Radioactive: Marie & Pierre Curie: A Tale of Love and Falloutby Laura Redniss (It Books/HarperCollins)
It’s not just the astonishing story of the Curies that makes this book so extraordinary. The book itself is a work of art. Redniss uses both words and illustrations to tell her tale. The technique she employs—cynotype printing—creates imagery in faded blues. The colors resemble, as Marie Curie wrote, the “faint, fairy blue” emitted by radium.
Redniss works from original sources and quotes heavily from the Curies throughout the book. The author manages to interlock their stories of discovery with Hiroshima, Three Mile Island, Chernobyl, and the Nevada nuclear test sites.
Marie, who kept a little jar of radium by her pillow, was the first woman in France to receive a doctorate. That same year, the Curies received the Nobel Prize together. But she couldn’t travel to Stockholm. Pierre did not attend either. Both had become easily fatigued. “Radioactivity had made the Curies immortal,” writes Redniss. “Now it was killing them.”

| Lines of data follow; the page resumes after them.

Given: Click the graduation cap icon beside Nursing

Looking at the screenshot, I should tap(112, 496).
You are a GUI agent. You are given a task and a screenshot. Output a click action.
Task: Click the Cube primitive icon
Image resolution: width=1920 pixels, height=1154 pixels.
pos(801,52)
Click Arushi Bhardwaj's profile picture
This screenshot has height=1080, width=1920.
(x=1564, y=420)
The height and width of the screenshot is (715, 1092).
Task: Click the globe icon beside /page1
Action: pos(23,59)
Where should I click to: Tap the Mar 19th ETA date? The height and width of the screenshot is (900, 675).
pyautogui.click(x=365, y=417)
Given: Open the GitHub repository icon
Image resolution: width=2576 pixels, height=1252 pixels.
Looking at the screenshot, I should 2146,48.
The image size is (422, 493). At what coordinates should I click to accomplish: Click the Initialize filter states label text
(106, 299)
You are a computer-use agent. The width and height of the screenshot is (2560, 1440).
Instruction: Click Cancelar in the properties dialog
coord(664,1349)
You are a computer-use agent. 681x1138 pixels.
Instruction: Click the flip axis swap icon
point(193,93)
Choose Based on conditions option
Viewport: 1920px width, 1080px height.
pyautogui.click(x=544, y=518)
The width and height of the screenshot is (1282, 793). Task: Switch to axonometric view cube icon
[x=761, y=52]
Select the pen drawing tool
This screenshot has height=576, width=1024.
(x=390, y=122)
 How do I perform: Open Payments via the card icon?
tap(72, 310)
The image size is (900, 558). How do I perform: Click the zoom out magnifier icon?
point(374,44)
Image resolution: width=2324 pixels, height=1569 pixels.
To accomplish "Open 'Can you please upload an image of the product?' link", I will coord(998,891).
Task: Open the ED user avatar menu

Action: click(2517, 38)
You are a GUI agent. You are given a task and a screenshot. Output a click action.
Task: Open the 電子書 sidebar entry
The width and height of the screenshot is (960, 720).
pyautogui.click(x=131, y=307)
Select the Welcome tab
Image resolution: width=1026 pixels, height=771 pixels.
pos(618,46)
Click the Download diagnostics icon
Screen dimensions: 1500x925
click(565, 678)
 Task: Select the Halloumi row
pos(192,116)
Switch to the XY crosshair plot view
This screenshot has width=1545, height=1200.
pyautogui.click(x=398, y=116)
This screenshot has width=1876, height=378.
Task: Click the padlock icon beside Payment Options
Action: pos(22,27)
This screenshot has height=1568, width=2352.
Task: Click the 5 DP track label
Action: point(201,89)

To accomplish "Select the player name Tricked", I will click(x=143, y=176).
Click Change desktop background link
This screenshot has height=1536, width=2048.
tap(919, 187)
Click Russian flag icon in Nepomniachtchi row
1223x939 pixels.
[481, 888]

Their private life was fascinating. Pierre dabbled in Spiritualism and went to séances. Marie did major research while also cooking meals for her husband and nursing a child. There is tragedy, heartbreak, scandalous affairs, and even a duel in these pages. Radioactive is wholly original, just like the Curies.
Grapefruit by Yoko Ono (Simon & Schuster)
Yoko Ono is another original. I saw her work at the Venice Biennale in 2009, where she was given a lifetime achievement award for being a pioneer in performance and conceptual art. Her exhibit blew me away.
So I was very excited to find out that her book Grapefruit is back in print. It’s a slim, sly volume full of “instructions for art and life.”
Each page contains a suggestion for an art piece. She covers music, painting, film, and more. One can see the idea of Yoko and John Lennon’s Bed-in for Peace in these pages. But what really comes shining through is her sense of humor.
5 other notable picks:
The John Carlos Story by Dave Zirin (Haymarket)
If you like sports, don’t miss Zirin’s latest book on 1968 Olympian and lifelong activist, John Carlos.
Rin Tin Tin by Susan Orlean (Simon & Schuster)
I am a huge fan of Orlean’s New Yorker pieces. Rin Tin Tin’s owner believed his dog was immortal. Don’t we all? It was especially poignant to read this while my beloved white German Shepherd was dying.
Roger Ebert: Life Itself by Roger Ebert (Grand Central Publishing)
The film critic’s memoir gets a thumbs up. “We must try to contribute joy to the world,” Ebert writes. “I didn’t always know this, and am happy I lived long enough to find it out.”
Blue Nights by Joan Didion (Knopf)
Who does grief better than Didion?
Is Everyone Hanging Out Without Me? (and Other Concerns)by Mindy Kaling (Crown)
The staff writer and actor on the hit comedy The Office had me at this line: “Can I just say one last thing about this, and then I swear I’ll shut up about it?” Another smart, funny memoir/essay collection by another smart, funny woman.